Possible changes to census questions? The American Community Survey is a cost-effective test-bed for proposed revisions, but the 2013 funding shortfall will push back a key content test from 2015 to 2016, which — in my opinion — is getting too close for comfort to the statutory April 1, 2017, deadline for submitting census topics to Congress.

The Census Bureau has made the hard choices for 2013: moving some research from the field to a desk; pushing back deadlines; reevaluating projects planned for next year.

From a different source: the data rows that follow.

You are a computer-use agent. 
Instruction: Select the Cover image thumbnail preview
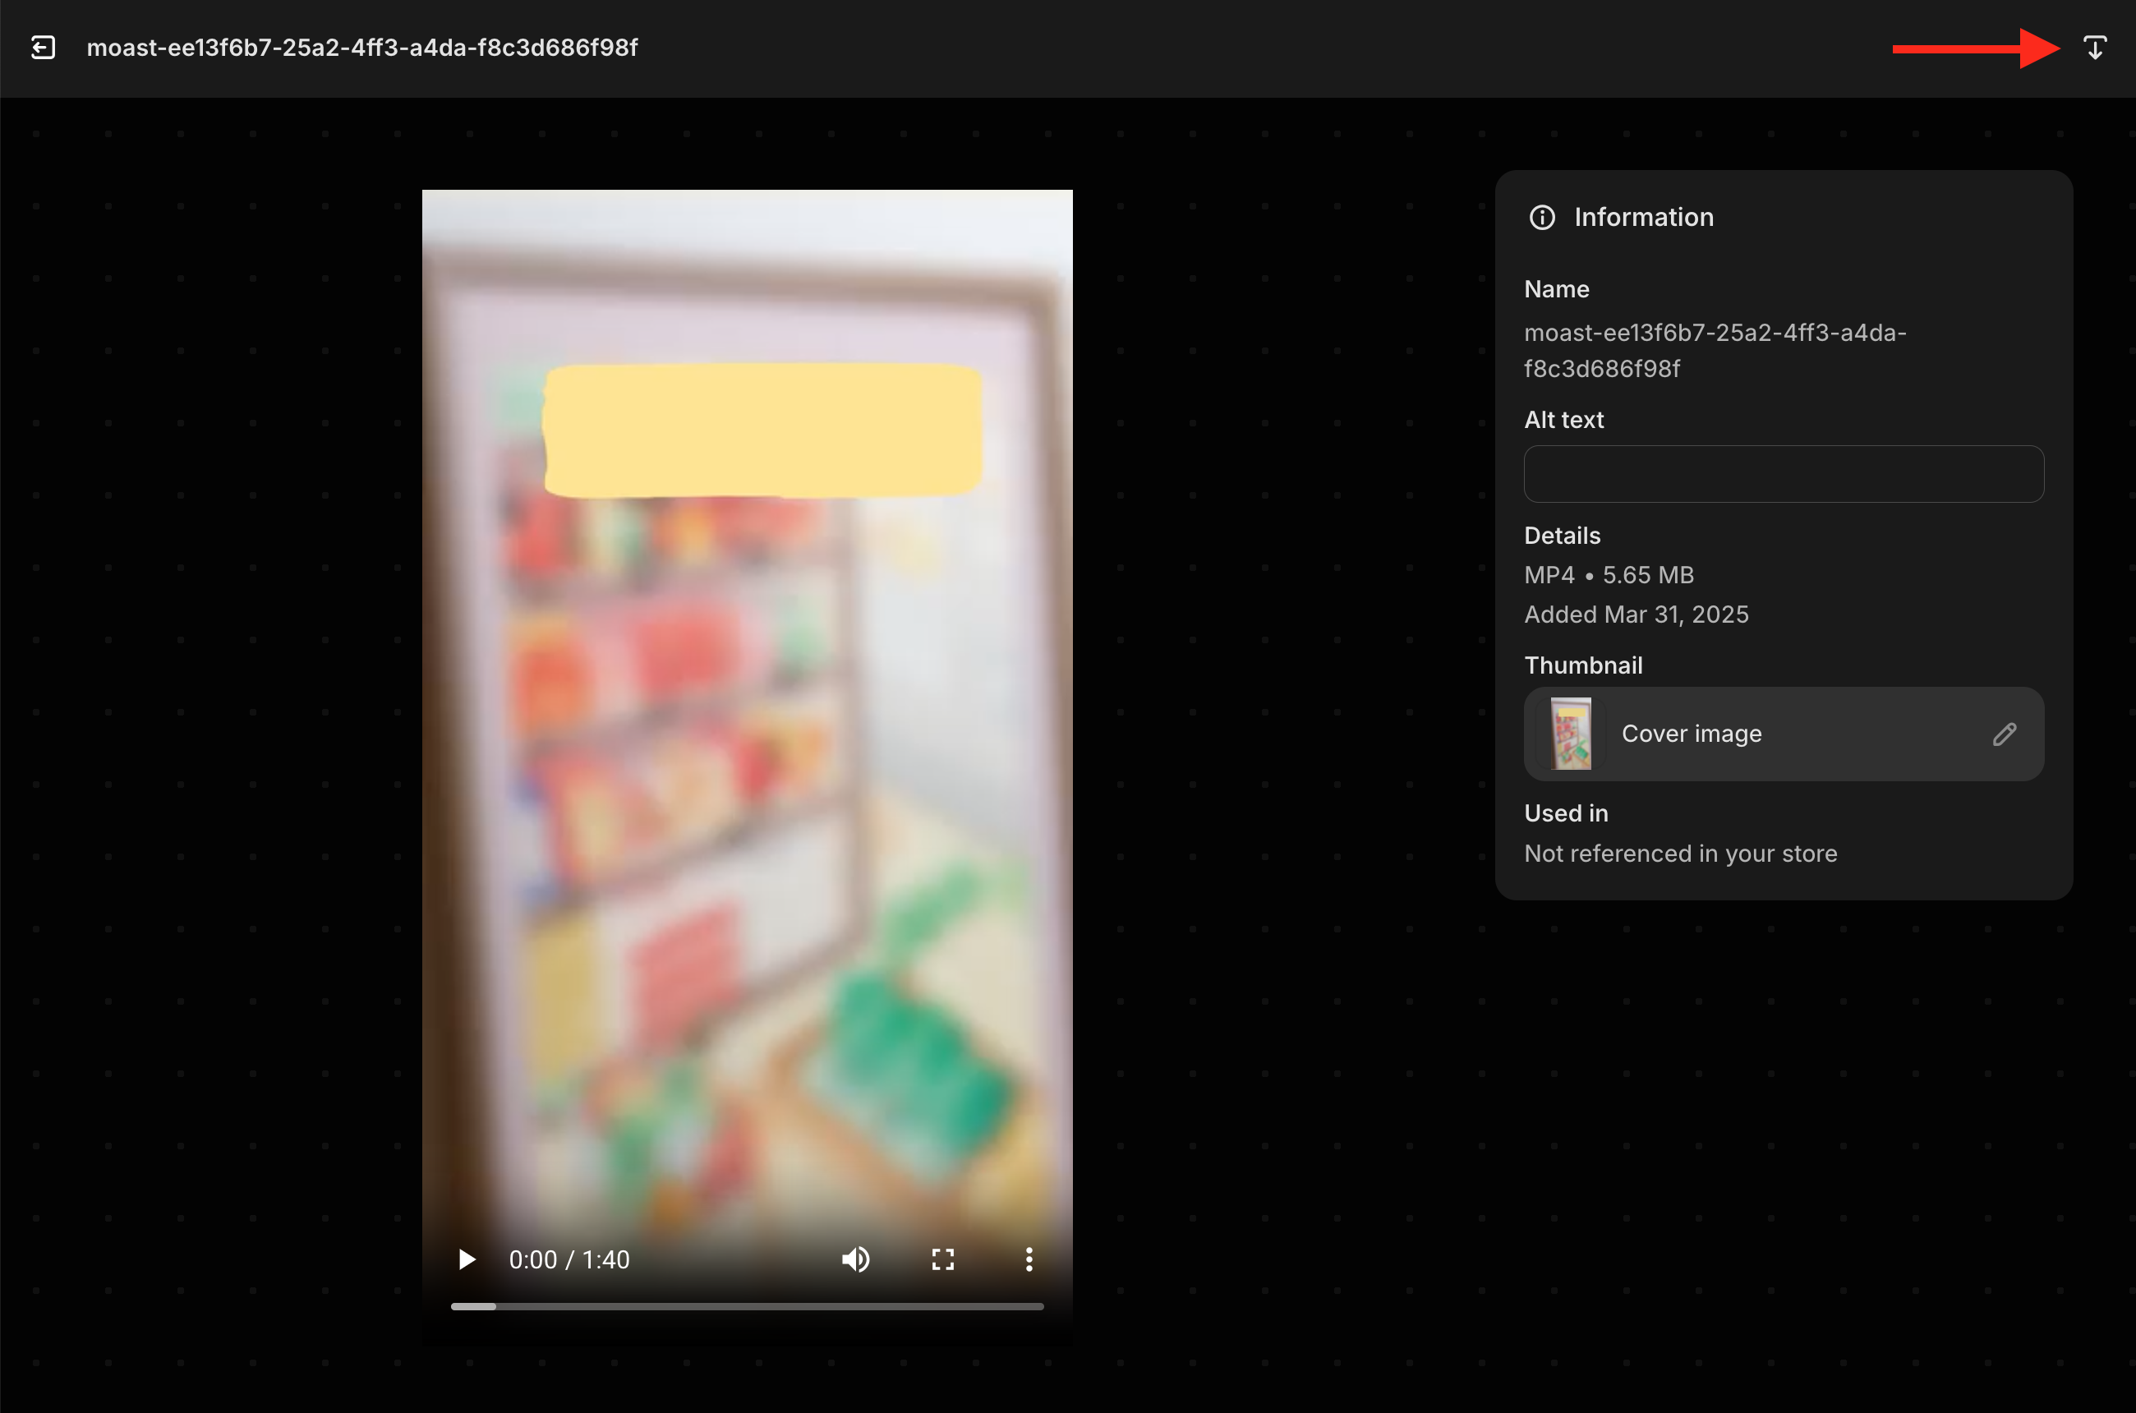(1571, 734)
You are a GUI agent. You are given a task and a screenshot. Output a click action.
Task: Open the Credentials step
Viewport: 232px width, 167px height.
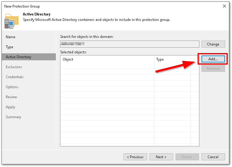[15, 77]
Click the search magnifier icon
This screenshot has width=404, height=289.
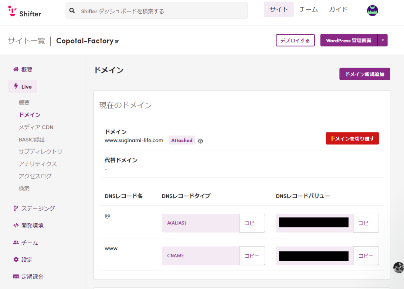click(72, 11)
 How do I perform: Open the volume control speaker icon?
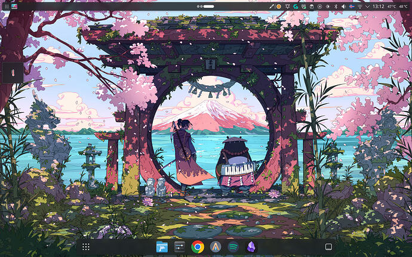tap(343, 7)
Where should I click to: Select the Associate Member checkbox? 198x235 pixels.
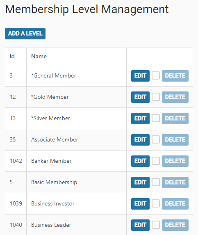pos(156,139)
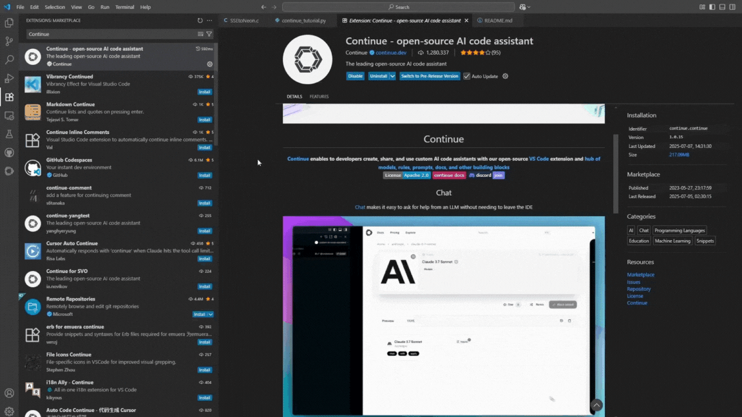Open the Repository link under Resources

point(638,289)
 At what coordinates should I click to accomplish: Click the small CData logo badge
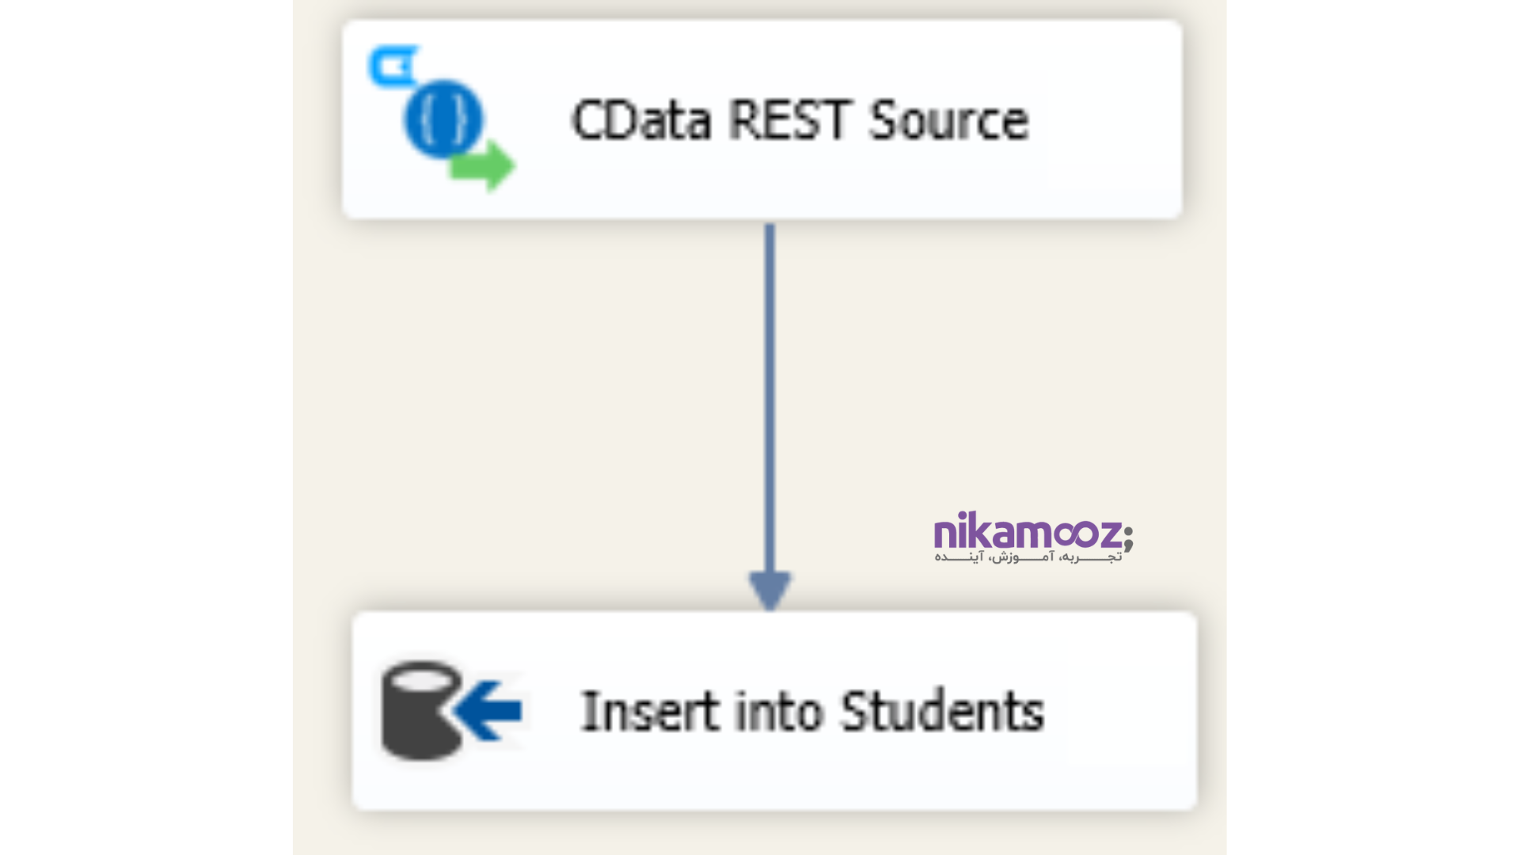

It is moving forward, for now, with research into a potentially big money-saver: using administrative records to identify possible undercounts and add people who might be missed during the census. But with the National Security Agency data mining program looming large in the American consciousness, that research must be thorough and robust before the Census Bureau can even hope for buy-in from lawmakers and the public. Important research into public trust and confidentiality concerns has been pushed back already. Without a funding increase in 2014, the agency won’t even be able to cover its staffing costs.

The risk of an unacceptably costly or unacceptably inaccurate census, or both, continues to go up as Congress continues to squeeze the Census Bureau’s budget during the critical research, testing and development phases of our decennial enumeration. The census is a 10-year program. Congress can invest in planning now, to keep the life-cycle cost of the enumeration in check ($13 – $18 billion, depending on the design, according to independent auditors), or keep letting the car roll backward — and dig itself out of a census ditch for $30 billion in a few short years.